There are eleven recognized subspecies of Dhole:
- Cuon alpinus alpinus
- Cuon alpinus fumosus
- Cuon alpinus lepturus
- Cuon alpinus hesperius
- Cuon alpinus laniger
- Cuon alpinus primaevus
- Cuon alpinus adjustus
- Cuon alpinus dukhunensis
- Cuon alpinus infuscus
- Cuon alpinus sumatrensis
- Cuon alpinus javanicus
Dhole are actually more social even than wolves. Their hierarchy is based less on dominance, and dominant animals in a Dhole pack are harder to identify than dominant animals in a wolf pack. Wolf packs are called so because it's always the same group of animals hunting together. Dhole live in large family groups called clans, which break into groups of 3 - 5 animals to hunt. They aren't as territorial as wolves, either, as clans can and do join together without much trouble once all of their members are sexually mature. If they do mark their territories, it is not by urinating or scratching the ground, in the case of other social canids. They hunt mostly ungulates like water buffalo and various types of deer, but will also take down boar, rodents and there is even a documented case of a pack successfully hunting an elephant calf, in spite of the calf's mother's fierce defense which killed several pack members.
Female Dhole will give birth to a litter of four to six pups after a gestation period of 60 to 63 days.
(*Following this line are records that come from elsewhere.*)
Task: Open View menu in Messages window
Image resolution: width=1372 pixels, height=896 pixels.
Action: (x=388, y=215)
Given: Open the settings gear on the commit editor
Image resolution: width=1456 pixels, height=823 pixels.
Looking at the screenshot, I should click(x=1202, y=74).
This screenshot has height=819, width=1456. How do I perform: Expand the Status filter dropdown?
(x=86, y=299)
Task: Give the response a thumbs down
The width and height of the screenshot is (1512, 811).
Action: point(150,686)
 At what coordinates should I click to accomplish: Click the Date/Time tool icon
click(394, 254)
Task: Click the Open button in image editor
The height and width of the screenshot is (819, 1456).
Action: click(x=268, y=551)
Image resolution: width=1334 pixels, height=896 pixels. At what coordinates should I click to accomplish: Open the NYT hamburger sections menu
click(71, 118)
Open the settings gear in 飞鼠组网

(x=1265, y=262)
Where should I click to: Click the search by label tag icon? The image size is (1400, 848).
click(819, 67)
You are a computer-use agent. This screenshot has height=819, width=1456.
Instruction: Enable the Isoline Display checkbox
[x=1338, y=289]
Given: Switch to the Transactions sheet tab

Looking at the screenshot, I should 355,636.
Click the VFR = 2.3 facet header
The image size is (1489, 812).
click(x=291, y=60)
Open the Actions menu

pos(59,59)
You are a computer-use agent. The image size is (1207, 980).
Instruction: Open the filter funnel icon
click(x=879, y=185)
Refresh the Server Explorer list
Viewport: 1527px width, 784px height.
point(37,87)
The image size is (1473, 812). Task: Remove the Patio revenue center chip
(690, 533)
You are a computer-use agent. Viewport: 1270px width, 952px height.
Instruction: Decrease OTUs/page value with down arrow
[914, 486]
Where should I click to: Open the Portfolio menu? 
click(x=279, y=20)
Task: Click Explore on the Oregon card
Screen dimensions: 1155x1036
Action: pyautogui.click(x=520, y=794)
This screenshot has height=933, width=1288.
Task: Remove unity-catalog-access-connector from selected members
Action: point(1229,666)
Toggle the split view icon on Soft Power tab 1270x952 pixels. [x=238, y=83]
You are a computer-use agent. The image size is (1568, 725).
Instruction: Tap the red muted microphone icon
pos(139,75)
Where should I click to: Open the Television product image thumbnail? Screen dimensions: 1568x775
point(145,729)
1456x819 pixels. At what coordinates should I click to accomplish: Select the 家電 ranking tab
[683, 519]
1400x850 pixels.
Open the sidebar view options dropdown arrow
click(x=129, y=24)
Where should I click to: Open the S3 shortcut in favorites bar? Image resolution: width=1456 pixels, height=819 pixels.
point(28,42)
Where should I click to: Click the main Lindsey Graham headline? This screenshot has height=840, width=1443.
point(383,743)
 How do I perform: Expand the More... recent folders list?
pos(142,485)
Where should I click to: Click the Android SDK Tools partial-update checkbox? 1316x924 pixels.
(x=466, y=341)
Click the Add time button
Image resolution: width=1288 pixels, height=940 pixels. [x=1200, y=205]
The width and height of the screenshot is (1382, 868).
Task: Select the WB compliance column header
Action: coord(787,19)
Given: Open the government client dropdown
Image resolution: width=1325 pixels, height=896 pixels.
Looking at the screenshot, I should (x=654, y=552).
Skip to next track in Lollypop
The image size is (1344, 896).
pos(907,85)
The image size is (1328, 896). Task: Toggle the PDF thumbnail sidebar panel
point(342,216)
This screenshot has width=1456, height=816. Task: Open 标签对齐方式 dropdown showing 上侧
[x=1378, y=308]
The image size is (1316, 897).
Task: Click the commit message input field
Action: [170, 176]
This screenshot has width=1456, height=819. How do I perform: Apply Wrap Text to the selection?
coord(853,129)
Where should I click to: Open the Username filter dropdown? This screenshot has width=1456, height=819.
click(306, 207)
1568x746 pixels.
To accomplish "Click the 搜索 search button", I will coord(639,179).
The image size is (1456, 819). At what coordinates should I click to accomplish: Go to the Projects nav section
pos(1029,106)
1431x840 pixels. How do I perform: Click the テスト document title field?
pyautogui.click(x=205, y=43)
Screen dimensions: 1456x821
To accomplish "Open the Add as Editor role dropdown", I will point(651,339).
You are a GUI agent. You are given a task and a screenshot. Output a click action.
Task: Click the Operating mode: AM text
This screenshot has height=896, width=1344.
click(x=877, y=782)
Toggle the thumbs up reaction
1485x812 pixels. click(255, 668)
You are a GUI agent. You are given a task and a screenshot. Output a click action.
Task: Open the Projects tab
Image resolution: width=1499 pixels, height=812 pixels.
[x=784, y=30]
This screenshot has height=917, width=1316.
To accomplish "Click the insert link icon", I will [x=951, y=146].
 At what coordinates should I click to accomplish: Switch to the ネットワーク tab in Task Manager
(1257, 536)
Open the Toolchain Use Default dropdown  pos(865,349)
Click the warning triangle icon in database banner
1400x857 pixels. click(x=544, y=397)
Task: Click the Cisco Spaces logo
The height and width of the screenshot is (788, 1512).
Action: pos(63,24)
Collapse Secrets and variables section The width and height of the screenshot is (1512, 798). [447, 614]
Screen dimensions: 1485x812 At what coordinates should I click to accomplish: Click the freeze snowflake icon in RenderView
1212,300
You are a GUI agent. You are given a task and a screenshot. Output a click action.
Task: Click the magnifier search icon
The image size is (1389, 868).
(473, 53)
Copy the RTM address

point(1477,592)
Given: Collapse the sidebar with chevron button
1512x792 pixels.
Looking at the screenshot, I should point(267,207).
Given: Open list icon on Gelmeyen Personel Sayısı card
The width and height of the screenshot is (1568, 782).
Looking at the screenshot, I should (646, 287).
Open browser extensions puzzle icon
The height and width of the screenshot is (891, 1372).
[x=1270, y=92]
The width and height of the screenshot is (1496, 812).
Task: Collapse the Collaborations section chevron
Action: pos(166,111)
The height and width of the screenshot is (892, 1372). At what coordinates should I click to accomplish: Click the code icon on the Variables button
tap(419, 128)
Dhole pups mature quickly, similar to the growth rate of Coyotes. Packs will feed the mother of the pups at the den site, and one or two other adults will stay with the mother to help protect the pups. Pups will go out on the hunt when they reach six months of age, and they are among the first to eat when the pack's hunt is successful. Home dens range from the relatively simple to very complex, with multiple entrances and connecting tunnels.
Dhole communicate with each other with a wide range of vocalizations, including "coo-coos" that are similar to that of the Red Fox, whines, yaps, chatters, and when hunting, a screaming "kakakakaaa" sound. They do not howl. Dhole are considered to be endangered by the IUCN, and face threats of habitat and prey loss, predator competition, human persecution and disease from feral dogs.